Chirurgia plastica, rito obbligato per i cambi di status sociale - QdS

Chirurgia plastica, rito obbligato per i cambi di status sociale

Adriana Zuccaro

Chirurgia plastica, rito obbligato per i cambi di status sociale

giovedì 07 Febbraio 2013

Il 25% degli interventi accompagna gli italiani attraverso matrimoni, separazioni e divorzi. In Sicilia interventi estetici +9%: il corpo che diventa strumento di comunicazione

CATANIA – “Essere o apparire? Questo è il dilemma!” È così che la società contemporanea sembra aver rovesciato il paradigma shakespeariano sull’allontanamento dell’esistenza dalla condizione terrena. Perchè per rispondere alla necessità di piacere (e piacersi) e soddisfare l’esigenza di un cambiamento di status sociale come ad esempio la maturità o il matrimonio, l’uomo del Terzo Millennio scioglie il “dilemma” e punta alla celebrazione dell’apparenza. E lo fa con ogni mezzo.
 
Tra questi, la chirurgia plastica e i processi di modificazione del corpo svettano in cima alla classifica dei moderni “riti di passaggio”, descritti oltre un secolo fa dall’antropologo Arnold Van Gennep come “rituali aventi lo scopo di sottolineare e accompagnare il passaggio di un individuo da uno status all’altro, da una fase della vita a un’altra” (Riti di passaggio, Parigi, 1909). Oggi, infatti, a svelare le antiche matrici e le moderne evoluzioni dei riti di passaggio, è il professore Pietro Lorenzetti, specialista in Chirurgia Plastica, Ricostruttiva ed Estetica a Catania, Roma e Milano, che afferma: “Mai come oggi l’attenzione si e? spostata sul corpo ma il fenomeno e? tutt’altro che nuovo. La letteratura etnografica e le ricerche antropologiche sono ricchissime di esempi piu? o meno cruenti: tagli, incisioni e scarificazioni che determinano l’appartenenza, allungamento di labbra e lobi delle orecchie, l’applicazione di piercing ornamentali sui capezzoli.

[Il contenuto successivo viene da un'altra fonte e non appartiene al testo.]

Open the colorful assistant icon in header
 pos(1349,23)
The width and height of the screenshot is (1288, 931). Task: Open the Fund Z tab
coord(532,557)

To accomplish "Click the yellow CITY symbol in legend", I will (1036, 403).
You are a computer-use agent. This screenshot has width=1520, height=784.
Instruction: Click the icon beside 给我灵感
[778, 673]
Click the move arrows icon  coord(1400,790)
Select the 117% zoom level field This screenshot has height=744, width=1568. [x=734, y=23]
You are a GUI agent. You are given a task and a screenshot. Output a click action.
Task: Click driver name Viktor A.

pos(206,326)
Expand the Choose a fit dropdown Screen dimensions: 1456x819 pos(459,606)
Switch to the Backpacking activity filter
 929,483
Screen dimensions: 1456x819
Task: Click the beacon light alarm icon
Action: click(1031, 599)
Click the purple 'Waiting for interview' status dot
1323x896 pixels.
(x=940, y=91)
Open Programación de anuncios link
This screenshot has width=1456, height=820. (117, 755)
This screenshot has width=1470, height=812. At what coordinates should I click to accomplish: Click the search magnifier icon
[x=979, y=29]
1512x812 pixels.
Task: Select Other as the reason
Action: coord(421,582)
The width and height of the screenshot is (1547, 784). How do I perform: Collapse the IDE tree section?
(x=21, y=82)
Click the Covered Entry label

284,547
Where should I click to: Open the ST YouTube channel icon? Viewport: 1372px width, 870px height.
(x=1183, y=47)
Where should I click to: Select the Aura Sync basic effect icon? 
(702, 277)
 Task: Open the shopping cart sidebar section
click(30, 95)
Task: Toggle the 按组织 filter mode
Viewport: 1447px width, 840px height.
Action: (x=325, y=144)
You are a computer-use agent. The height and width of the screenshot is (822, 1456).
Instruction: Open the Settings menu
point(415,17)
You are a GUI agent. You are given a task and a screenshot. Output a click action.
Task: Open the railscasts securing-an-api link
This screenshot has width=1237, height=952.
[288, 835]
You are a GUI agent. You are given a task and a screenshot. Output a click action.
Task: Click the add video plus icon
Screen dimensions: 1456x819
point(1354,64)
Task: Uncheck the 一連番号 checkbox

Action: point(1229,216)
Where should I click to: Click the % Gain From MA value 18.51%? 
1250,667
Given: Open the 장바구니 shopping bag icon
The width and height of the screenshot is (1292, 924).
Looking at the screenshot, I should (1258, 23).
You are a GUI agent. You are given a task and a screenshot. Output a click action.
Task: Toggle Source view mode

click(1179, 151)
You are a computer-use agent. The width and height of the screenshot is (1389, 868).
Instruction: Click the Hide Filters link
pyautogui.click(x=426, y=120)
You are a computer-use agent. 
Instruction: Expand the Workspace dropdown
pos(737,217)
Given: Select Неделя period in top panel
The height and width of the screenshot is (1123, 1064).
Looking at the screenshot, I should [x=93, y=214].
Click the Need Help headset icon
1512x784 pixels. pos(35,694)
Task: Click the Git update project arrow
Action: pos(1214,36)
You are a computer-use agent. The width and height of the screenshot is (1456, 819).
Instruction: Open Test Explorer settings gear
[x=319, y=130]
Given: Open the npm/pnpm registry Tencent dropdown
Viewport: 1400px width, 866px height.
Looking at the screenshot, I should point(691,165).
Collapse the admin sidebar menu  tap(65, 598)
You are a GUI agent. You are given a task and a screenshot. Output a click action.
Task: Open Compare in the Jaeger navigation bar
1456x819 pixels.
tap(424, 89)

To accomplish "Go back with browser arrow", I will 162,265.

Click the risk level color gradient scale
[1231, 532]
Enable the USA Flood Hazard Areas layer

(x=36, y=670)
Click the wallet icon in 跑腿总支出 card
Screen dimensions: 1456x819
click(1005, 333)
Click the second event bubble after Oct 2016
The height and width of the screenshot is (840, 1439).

Senza dimenticare la fasciatura dei piedi delle bambine giapponesi affinche? rimanessero piccole e sottomesse da una deformita?”.
E pure, nonostante gli italiani non ricorrano a feroci rituali di iniziazione come ad esempio l’avulsione degli incisivi ancora praticata tra gli australiani aborigeni, è certo che il 25% degli interventi di chirurgia richiesti nel nostro Paese interessa passaggi di status sociale come matrimoni, separazioni e divorzi.
Nel 2012 si è registrato un aumento di interventi al seno su trentenni, ai fianchi e glutei per le quarantenni, e agli occhi e al volto per le over 50. In Sicilia però, nonostante un condiviso trend pro-chirurgico, l’incremento degli interventi estetici (+7-9%) riguarda per lo più le pratiche esenti dall’uso dei bisturi come per la correzione e il riempimento di rughe tramite fillers, botulino e/o botox, per il ringiovanimento della pelle del viso con laser, per il trattamento della cellulite e delle adiposità mediante mesoterapia. In definitiva, ognuna di queste pratiche di modificazione del corpo tende a elevare l’individualità “apparentemente” diversa, al contesto collettivo, sociale, di gruppo. Il corpo, concepito e utilizzato come strumento di comunicazione, deve essere quindi sottoposto a una esperienza dolorosa (rituale-chirurgica) quale tappa necessaria per l’acquisizione di uno status diverso e più elevato.
Ma da dove nasce questa necessità di vivere ad ogni costo la celebrazione di un rito di passaggio per raggiungere l’appagamento personale? Perchè il singolo individuo e la società intera non riescono a liberarsi dal potere dell’immagine?
Oltre qualsiasi residuo di falsa moralità, ammettendo ogni margine di eccesso e difetto nella logica dell’accettazione sociale, le singole fasi cui la vita di ogni essere umano è destinata – dalla nascita alla pubertà, dalla maturità all’ascesa professionale, dal matrimonio alla procreazione, dalla menopausa all’invecchiamento e così via fino alla morte – possono sì determinare un rito di passaggio ma senza che questo comporti una “alterazione” estetica.
Perchè, le stagioni della nostra vita non dovrebbero essere scandite piuttosto da cambiamenti interiori? Un interrogativo per cui Van Gennep avrebbe di certo risposta, ma qui e oggi, alla coscienza si può cambiare voce, non forma!